== DATA EXTRACTS

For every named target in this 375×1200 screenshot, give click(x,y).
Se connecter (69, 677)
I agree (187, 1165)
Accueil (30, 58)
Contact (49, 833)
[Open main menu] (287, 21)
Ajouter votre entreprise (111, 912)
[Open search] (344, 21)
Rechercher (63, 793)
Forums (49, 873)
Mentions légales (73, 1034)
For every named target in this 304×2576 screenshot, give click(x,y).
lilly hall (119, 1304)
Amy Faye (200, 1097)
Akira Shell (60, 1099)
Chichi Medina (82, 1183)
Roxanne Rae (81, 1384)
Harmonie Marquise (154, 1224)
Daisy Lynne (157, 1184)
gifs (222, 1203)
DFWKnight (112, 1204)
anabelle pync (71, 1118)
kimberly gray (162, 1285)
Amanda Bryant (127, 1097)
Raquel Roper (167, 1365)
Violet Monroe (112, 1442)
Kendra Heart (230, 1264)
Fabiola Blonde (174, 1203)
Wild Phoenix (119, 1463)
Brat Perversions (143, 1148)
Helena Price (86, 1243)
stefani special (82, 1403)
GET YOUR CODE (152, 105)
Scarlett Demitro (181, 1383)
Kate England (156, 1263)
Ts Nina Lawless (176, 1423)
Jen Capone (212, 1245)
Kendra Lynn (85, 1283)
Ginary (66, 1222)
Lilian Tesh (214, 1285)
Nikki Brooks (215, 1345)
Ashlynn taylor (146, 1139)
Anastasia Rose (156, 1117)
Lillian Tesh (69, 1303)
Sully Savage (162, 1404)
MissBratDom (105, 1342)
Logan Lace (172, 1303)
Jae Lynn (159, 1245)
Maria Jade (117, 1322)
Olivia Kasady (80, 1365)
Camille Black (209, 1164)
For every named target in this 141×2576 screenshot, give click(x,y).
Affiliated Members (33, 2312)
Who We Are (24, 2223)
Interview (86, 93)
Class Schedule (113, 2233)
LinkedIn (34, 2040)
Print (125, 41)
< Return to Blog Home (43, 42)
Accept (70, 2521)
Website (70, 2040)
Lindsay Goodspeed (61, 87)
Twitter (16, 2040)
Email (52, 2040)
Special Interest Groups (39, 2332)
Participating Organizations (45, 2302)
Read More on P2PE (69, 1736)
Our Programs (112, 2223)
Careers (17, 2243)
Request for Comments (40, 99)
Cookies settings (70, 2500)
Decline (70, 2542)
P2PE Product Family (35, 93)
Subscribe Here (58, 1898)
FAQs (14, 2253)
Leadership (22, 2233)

====

- WHAT YOU NEED TO DO -
In the listing above, find the line containing "Lillian Tesh (69, 1303)", then reproduce it and each line after it through the end, exactly and with nothing added.

- RESULT OF THE EXERCISE -
Lillian Tesh (69, 1303)
Sully Savage (162, 1404)
MissBratDom (105, 1342)
Logan Lace (172, 1303)
Jae Lynn (159, 1245)
Maria Jade (117, 1322)
Olivia Kasady (80, 1365)
Camille Black (209, 1164)
For every named target in this 141×2576 screenshot, give click(x,y).
Affiliated Members (33, 2312)
Who We Are (24, 2223)
Interview (86, 93)
Class Schedule (113, 2233)
LinkedIn (34, 2040)
Print (125, 41)
< Return to Blog Home (43, 42)
Accept (70, 2521)
Website (70, 2040)
Lindsay Goodspeed (61, 87)
Twitter (16, 2040)
Email (52, 2040)
Special Interest Groups (39, 2332)
Participating Organizations (45, 2302)
Read More on P2PE (69, 1736)
Our Programs (112, 2223)
Careers (17, 2243)
Request for Comments (40, 99)
Cookies settings (70, 2500)
Decline (70, 2542)
P2PE Product Family (35, 93)
Subscribe Here (58, 1898)
FAQs (14, 2253)
Leadership (22, 2233)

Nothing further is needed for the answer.